Cuando parecía seguir una deriva hacia experimentos que concitaban cada vez menos público lector, se embarcó en la publicación de un autobiografía cuyos dos volúmenes, Coto vedado(1985) y En los reinos de taifas(1986) son, sin lugar a dudas, de lo mejorcito del género en nuestro siglo XX, a pesar de los excelentes libros que el auge del género, al que tan poco dado ha sido, relativamente, nuestra Literatura, nos ha legado. La desgarradora sinceridad y el estilo eficaz y bellísimo con que Goytisolo se desnuda ante el lector provocaron no poco alboroto en su momento, y seguro que aún impactarán  a los lectores de nuestros días. La vena genetiana de Goytisolo, un autor transgresor par excellence de la literatura europea al que Goytisolo siempre se ha sentido muy unido, se manifiesta descarnadamente en estas dos obras maestras del género memorialístico español.
Otra vena creativa excepcional de Goytisolo, anterior a sus crónicas de conflictos como el de Sarajevo  o el de Chechenia, fue la canónica de la literatura de viajes, a la que pertenece Campos de Níjar (1960), un territorio que él convirtió en literario y la especulación ha querido convertir en una mina de oro, con ejemplos hirientes como el hotel El Algarrobico. Antes de la devastación del consumo masivo, en el 82 aún tuve la fortuna de seguir palmo a palmo el itinerario del autor y verlo casi como él lo vio.
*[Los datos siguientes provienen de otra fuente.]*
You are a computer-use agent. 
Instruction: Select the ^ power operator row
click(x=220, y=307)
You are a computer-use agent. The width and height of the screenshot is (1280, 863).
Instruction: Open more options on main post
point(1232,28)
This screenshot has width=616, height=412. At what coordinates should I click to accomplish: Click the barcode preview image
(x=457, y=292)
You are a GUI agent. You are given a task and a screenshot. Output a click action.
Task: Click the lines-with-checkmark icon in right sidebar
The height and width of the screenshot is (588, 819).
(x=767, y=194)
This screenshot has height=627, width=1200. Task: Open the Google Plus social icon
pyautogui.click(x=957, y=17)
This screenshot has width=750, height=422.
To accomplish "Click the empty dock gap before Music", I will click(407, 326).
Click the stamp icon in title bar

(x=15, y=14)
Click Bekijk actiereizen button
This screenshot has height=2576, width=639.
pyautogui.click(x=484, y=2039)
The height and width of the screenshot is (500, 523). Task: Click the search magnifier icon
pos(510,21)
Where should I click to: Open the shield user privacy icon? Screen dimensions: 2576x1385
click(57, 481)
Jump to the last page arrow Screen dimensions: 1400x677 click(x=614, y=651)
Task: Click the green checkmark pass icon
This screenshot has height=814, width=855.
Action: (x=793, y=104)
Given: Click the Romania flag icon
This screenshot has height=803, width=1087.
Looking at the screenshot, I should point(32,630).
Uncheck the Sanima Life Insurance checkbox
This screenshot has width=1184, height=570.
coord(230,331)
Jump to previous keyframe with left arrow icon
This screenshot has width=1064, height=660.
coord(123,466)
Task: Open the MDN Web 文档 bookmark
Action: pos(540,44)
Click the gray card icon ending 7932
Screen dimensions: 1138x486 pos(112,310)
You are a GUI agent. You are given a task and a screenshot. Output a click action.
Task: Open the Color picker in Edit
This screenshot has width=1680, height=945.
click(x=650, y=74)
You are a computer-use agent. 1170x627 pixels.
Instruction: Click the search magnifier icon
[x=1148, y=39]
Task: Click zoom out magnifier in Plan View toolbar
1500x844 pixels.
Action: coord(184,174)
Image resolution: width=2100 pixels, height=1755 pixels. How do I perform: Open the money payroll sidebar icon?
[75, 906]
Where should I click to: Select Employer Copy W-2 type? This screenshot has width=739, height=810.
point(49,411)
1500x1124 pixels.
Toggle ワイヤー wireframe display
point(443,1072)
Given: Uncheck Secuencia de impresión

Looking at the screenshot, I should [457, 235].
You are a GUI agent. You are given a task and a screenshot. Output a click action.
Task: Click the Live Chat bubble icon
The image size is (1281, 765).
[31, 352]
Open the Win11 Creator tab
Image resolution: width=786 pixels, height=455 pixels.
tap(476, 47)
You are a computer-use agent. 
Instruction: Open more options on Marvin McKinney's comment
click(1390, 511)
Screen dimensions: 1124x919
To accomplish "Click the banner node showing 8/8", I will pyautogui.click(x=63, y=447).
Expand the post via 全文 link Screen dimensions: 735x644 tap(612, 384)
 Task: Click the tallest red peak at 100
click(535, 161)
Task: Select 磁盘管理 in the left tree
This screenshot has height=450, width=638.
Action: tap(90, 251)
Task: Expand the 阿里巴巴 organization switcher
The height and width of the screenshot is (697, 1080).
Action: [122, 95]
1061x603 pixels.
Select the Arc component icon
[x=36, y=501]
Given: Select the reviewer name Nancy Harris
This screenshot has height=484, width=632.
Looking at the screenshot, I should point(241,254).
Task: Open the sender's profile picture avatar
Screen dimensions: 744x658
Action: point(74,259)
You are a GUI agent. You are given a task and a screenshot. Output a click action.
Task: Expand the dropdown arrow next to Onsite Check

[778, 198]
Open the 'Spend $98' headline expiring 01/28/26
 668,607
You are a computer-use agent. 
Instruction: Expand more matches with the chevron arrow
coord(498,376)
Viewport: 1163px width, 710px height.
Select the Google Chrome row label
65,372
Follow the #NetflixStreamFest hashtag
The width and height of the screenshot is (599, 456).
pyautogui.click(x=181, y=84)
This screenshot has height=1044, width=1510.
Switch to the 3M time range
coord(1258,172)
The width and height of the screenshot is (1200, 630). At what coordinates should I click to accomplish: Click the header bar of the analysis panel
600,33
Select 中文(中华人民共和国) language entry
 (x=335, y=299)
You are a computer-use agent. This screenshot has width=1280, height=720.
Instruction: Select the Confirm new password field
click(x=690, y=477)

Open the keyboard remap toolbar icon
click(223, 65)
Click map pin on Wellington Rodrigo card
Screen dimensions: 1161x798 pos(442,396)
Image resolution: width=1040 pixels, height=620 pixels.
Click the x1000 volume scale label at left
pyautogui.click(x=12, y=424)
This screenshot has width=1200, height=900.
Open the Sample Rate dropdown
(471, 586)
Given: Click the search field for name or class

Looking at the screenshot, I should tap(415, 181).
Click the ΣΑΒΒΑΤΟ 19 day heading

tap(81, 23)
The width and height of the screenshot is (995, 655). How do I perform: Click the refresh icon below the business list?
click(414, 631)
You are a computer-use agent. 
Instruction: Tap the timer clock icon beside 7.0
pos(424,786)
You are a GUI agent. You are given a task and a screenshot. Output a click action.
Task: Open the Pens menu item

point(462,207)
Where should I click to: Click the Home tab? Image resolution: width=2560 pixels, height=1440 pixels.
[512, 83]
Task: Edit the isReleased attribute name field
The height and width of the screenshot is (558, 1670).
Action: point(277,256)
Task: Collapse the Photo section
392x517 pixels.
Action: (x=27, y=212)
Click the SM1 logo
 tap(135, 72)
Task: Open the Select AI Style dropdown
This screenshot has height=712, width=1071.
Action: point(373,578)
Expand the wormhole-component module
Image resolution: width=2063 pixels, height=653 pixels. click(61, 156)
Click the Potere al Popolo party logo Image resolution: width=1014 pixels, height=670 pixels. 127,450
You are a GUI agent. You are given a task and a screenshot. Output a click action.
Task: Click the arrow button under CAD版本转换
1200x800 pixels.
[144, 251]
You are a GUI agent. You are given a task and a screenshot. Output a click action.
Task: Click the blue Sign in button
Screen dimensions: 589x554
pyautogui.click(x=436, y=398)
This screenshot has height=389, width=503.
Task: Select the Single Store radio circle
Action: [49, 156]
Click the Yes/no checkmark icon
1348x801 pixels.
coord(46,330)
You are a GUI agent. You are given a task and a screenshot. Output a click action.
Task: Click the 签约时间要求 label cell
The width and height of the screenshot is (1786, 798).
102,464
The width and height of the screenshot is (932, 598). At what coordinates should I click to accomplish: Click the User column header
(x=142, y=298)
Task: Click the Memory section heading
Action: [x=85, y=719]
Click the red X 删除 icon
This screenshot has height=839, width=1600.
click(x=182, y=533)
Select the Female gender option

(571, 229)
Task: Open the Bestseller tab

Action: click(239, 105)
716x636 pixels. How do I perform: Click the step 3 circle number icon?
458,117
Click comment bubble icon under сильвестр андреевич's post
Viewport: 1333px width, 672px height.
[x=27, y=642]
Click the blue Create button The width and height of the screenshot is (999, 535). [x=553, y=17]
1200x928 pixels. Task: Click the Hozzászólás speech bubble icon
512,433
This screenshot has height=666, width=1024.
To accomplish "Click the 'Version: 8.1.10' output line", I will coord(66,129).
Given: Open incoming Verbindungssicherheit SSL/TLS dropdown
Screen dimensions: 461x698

Goytisolo siempre se ha movido, voluntariamente, en la exploración de los márgenes de lo social, allá donde se transgrede,  verbal o factualmente el sistema establecido, de ahí que pueda ser devoto del barroco y sensual Góngora, como también del místico y simbólico Juan de la Cruz, y que blasone de su admiración por un autor como Genet que hizo gala de la transgresión como norma de vida. Su presencia en nuestra vida literaria ha sido siempre la del molesto aguijón, cuando no del envenenado dardo untado con curare, y nunca se ha casado con nadie ni ha defendido esos cotos de poder que con tanta habilidad saben mantener algunos gestores culturales. Él se ha declarado de nacionalidad cervantina, y ello ahorra explicaciones sobre la justicia de haber recibido dicho galardón y de no haber renunciado políticamente, aunque tampoco a nadie le hubiera extrañado que lo hubiera hecho, como hubiera sucedido en el caso de que se lo hubieran concedido a Javier Marías, quien ya se ha declarado incompatible con cualquier galardón de origen público. Cervantino se reconoce Goytisolo, que no quijotesco. Y es importante la distinción, porque hay una lección de libertad en Cervantes que no está en D.Quijote, apegado al modelo de la, ya en su tiempo, muy anticuada caballería andante. Cervantes, el converso, el hasta cierto punto heterodoxo, el homosexual, el defensor de que “cada cual es hijo de sus actos”. Si “el ser del hombre se funda en la palabra”, como defendía Heidegger, es evidente que Goytisolo la ha llenado de libertad creativa y le hemos de estar agradecidos. Escribimos en mejor castellano, después de haberle leído.